The value and usefulness of the returned taxonomy lie in its ability to:

  1. Simplify Navigation: The hierarchical structure allows users to navigate conversation data in a logical and organized manner. Users can start at the top levels, which provide an overview of the main topics, and then delve deeper into the lower levels to explore specific conversations or details.

  2. Improve Searchability: With the taxonomy in place, users can quickly and accurately find relevant conversations based on their search queries. The system identifies the most relevant nodes in the taxonomy and returns a list of associated summaries, allowing users to pinpoint the desired information without sifting through countless unrelated messages.

  3. Enhance Understanding: The summaries generated at each level of the taxonomy provide concise and coherent representations of the underlying conversations. This makes it easier for users to grasp the main ideas and context of the conversations without needing to read through every individual message.

  4. Facilitate Knowledge Discovery: By organizing conversations into meaningful clusters and summaries, the taxonomy helps users uncover new insights and connections between different topics or ideas.

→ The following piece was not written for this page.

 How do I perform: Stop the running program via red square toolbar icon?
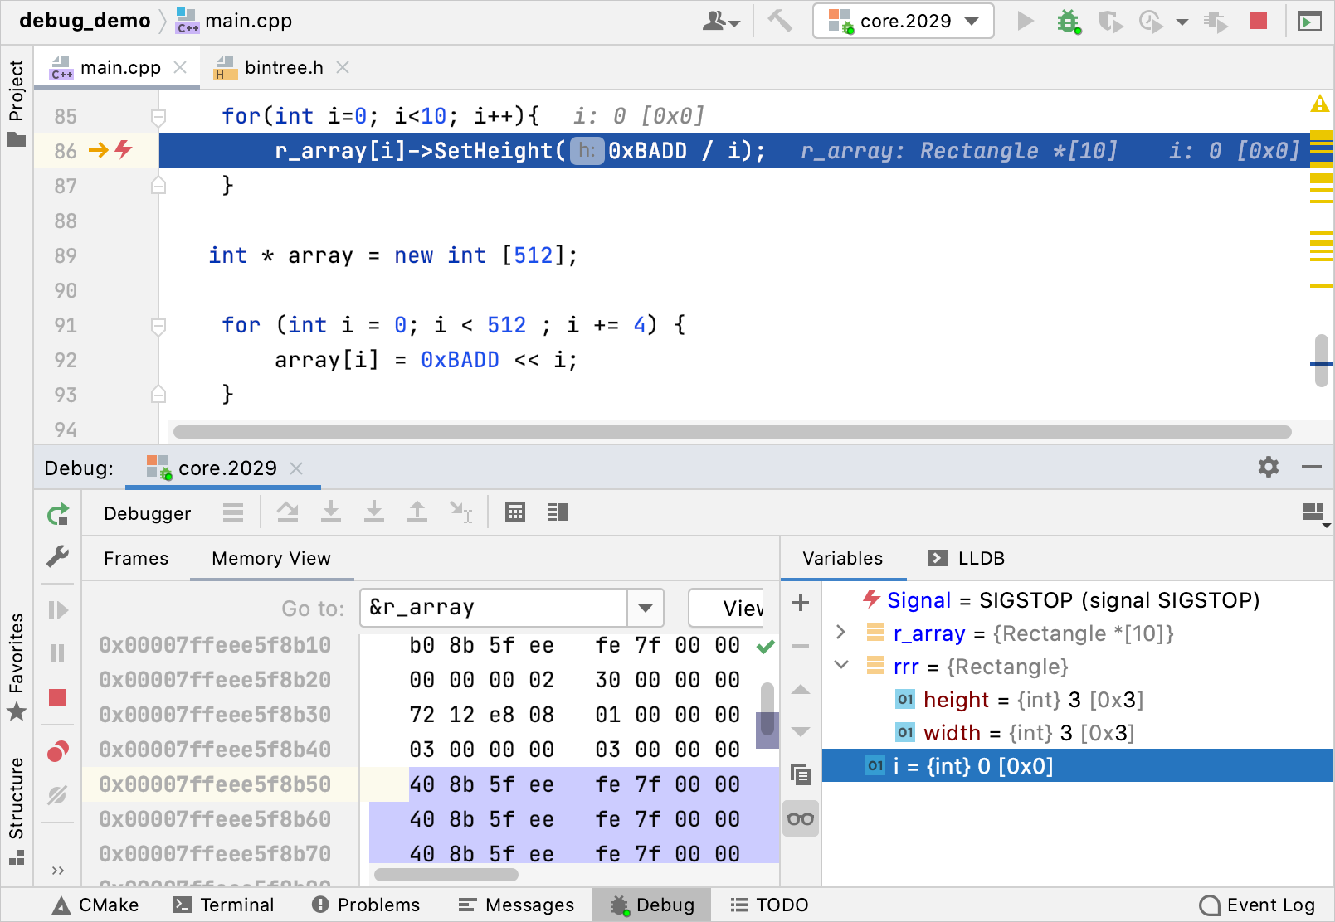1258,22
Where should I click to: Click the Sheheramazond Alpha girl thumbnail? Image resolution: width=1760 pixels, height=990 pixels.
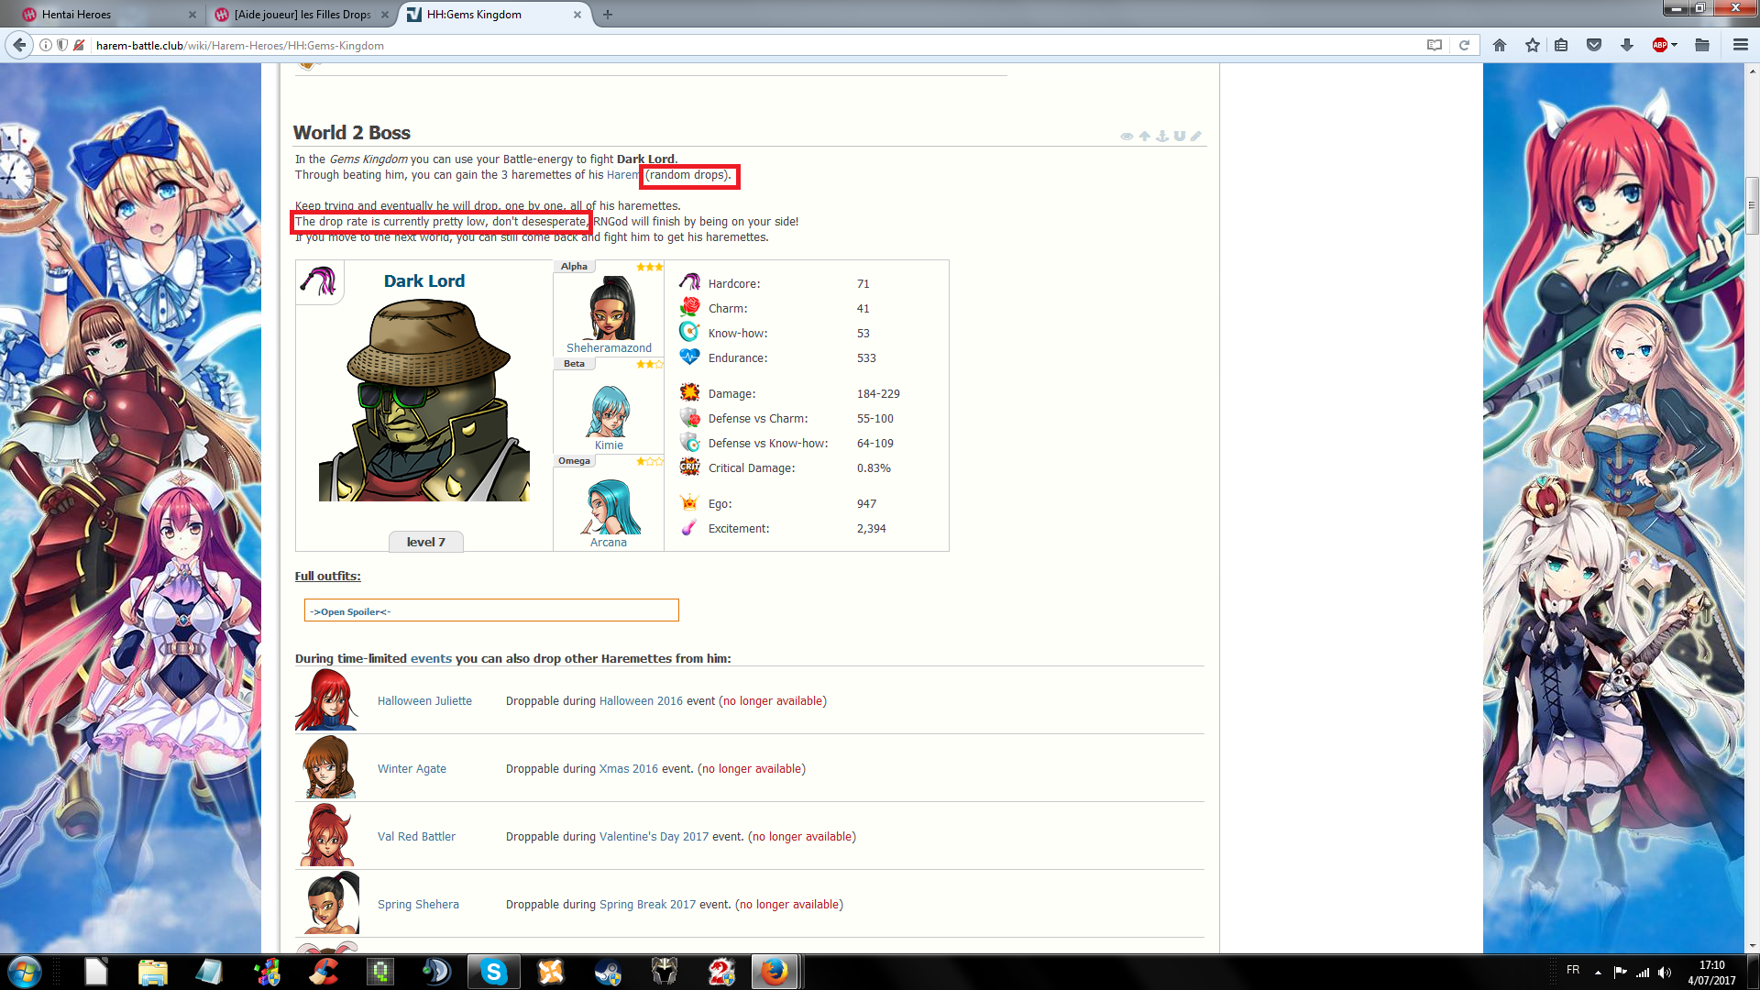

This can lead to a deeper understanding of the conversation data and the identification of previously unrecognized patterns or trends.

  5. Optimize Scalability: The hierarchical structure of the taxonomy allows REMO to efficiently handle large volumes of conversation data. As new messages are added, the system can quickly integrate them into the existing taxonomy through periodic maintenance events, ensuring that the taxonomy remains up-to-date and relevant.

Example REMO Taxonomy

The following example is imaginary, but serves to illustrate the value. A returned taxonomy starts broad, vague, and generic. This can be useful when working with ChatBots as they frequently lose context. However, as the taxonomy drills down, it becomes more specific, quickly giving context as well as detail. Furthermore, the recursive summarization scheme of REMO results in a temporally invariant recall, which means that all memories are treated equally, no matter how old they are.

Example Query:

How does REMO handle salience?

Example Taxonomy:

  • Rank 3:
    • "Discussion about REMO, a memory system for chatbots, which uses a tree-like structure for organizing and retrieving memories."
  • Rank 2:
    • "Exploration of different strategies for handling salience in REMO, focusing on clustering conversational pairs and searching through tree levels."
  • Rank 1:
    • "With this search tree, you can very quickly zero in on the most salient memories AND it is intrinsically organized like a web/graph so you can "walk" to nearby memories. You can even add an algorithm so the "lightning strike" will fork a few times, like "grab the top and second most salient memories" all the way down."

You can see that the highest rank provides some context; what is REMO and what is it for? Then you can see that the taxonomy drills down into clustering strategies. Finally, the lowest rank recalls a specific line of dialog.